- [Task item]: Beneath this line is the data. Output exactly the lines from the line with "Where should I click to: Select" to the line with "1600x1300 pixels.", both ends included, and nothing more.
Segment Start: Data for analysis
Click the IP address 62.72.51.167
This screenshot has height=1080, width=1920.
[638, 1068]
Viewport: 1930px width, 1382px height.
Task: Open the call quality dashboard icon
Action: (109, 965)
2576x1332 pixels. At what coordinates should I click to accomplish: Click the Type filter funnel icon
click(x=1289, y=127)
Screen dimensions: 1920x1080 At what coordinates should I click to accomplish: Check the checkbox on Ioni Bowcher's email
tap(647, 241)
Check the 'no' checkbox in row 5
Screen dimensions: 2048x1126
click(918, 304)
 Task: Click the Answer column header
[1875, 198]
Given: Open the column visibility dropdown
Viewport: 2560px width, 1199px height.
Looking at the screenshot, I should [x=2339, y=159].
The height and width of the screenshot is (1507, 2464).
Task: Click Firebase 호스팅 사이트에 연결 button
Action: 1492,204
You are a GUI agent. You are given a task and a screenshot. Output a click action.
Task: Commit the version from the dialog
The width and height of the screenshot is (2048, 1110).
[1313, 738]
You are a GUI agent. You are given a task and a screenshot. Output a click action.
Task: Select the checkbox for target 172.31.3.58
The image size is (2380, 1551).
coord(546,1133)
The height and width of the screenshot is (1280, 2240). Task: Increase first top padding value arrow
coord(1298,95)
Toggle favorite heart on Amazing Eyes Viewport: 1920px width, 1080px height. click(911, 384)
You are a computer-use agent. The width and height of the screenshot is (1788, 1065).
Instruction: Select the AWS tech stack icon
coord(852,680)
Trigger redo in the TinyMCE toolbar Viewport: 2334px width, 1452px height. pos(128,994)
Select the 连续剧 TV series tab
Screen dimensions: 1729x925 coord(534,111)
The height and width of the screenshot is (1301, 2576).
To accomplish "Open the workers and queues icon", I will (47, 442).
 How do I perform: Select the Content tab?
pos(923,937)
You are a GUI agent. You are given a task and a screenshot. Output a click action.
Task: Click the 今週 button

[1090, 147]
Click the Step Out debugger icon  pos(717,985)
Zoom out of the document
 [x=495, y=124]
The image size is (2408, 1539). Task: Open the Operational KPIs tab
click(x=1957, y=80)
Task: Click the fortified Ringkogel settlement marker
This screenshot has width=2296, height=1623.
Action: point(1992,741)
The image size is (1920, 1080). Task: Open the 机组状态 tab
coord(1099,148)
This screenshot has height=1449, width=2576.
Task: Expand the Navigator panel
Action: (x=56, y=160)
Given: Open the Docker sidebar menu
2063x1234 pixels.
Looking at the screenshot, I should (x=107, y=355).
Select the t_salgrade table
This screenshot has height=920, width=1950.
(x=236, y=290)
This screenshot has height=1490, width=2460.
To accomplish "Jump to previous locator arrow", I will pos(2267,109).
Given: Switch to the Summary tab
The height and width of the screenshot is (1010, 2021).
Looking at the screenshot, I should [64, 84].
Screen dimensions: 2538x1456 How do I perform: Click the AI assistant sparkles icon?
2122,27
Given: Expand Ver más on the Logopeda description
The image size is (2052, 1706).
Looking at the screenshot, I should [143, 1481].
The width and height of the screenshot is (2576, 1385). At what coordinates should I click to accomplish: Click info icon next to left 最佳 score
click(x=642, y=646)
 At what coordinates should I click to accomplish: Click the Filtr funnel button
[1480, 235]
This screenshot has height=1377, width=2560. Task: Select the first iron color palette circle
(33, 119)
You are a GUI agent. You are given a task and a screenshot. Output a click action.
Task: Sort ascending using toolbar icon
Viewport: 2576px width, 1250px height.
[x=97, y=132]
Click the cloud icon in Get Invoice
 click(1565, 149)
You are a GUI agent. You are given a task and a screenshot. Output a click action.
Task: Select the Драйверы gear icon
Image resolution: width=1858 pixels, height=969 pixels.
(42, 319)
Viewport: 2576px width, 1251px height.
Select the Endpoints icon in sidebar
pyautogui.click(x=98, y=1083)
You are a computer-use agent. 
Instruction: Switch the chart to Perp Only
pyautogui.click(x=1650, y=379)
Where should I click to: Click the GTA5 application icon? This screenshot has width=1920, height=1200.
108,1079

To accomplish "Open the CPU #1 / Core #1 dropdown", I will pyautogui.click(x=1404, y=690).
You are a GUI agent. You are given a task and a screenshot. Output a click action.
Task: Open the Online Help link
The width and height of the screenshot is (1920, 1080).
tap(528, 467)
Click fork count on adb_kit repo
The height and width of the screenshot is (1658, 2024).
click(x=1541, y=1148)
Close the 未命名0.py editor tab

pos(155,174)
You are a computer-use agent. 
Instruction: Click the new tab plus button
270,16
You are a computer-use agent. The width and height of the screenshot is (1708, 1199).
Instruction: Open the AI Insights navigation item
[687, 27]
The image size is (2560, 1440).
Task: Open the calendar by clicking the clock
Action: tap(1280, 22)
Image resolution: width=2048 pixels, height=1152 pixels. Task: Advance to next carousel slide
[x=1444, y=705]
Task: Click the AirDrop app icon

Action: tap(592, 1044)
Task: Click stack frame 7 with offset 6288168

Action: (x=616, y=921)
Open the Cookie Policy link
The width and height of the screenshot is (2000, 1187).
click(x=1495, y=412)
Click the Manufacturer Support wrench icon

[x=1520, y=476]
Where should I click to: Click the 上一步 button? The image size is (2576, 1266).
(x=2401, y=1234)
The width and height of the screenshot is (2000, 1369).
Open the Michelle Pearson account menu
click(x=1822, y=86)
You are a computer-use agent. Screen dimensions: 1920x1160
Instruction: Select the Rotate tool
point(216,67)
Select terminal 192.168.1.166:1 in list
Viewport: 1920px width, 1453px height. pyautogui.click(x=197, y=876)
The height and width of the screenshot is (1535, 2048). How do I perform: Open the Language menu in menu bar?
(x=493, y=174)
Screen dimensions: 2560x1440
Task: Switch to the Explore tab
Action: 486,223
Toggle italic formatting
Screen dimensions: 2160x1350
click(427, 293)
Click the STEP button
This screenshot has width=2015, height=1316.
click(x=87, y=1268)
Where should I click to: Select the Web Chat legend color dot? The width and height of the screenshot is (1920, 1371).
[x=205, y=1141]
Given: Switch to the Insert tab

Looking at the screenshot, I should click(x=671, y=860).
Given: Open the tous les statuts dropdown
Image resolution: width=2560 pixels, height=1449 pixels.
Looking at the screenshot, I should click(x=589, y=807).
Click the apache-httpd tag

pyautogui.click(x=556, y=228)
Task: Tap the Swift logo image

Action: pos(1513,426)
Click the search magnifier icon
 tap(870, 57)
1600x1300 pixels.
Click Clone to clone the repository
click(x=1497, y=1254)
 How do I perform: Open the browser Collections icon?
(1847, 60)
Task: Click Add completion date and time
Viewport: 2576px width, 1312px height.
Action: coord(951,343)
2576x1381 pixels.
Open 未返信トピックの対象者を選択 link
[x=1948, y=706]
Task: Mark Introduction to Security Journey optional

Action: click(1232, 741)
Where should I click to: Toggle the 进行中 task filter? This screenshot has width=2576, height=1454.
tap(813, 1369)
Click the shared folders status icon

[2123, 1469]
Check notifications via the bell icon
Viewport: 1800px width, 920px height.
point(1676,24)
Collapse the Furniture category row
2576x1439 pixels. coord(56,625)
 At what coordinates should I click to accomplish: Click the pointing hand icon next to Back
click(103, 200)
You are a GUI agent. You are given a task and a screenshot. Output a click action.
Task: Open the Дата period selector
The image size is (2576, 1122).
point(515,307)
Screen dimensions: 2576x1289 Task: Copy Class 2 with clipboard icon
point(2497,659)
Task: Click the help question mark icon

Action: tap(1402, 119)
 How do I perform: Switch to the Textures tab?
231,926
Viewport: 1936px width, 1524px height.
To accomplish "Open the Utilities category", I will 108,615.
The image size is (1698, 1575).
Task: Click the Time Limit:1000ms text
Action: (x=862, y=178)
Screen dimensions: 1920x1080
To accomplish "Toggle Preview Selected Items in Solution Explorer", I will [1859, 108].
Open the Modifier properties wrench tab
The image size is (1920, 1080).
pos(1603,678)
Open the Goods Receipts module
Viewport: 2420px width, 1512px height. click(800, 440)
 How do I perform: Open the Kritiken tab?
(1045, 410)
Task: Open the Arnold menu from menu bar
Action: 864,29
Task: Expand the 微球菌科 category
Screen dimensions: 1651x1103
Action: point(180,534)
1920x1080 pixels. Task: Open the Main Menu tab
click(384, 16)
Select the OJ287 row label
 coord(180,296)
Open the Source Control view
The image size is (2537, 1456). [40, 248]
Segment End: Data for analysis
- [Output for this task]:
Where should I click to: Select the Web Chat legend color dot? The width and height of the screenshot is (1920, 1371).
[x=205, y=1141]
Given: Switch to the Insert tab

Looking at the screenshot, I should click(x=671, y=860).
Given: Open the tous les statuts dropdown
Image resolution: width=2560 pixels, height=1449 pixels.
Looking at the screenshot, I should click(x=589, y=807).
Click the apache-httpd tag

pyautogui.click(x=556, y=228)
Task: Tap the Swift logo image

Action: pos(1513,426)
Click the search magnifier icon
 tap(870, 57)
1600x1300 pixels.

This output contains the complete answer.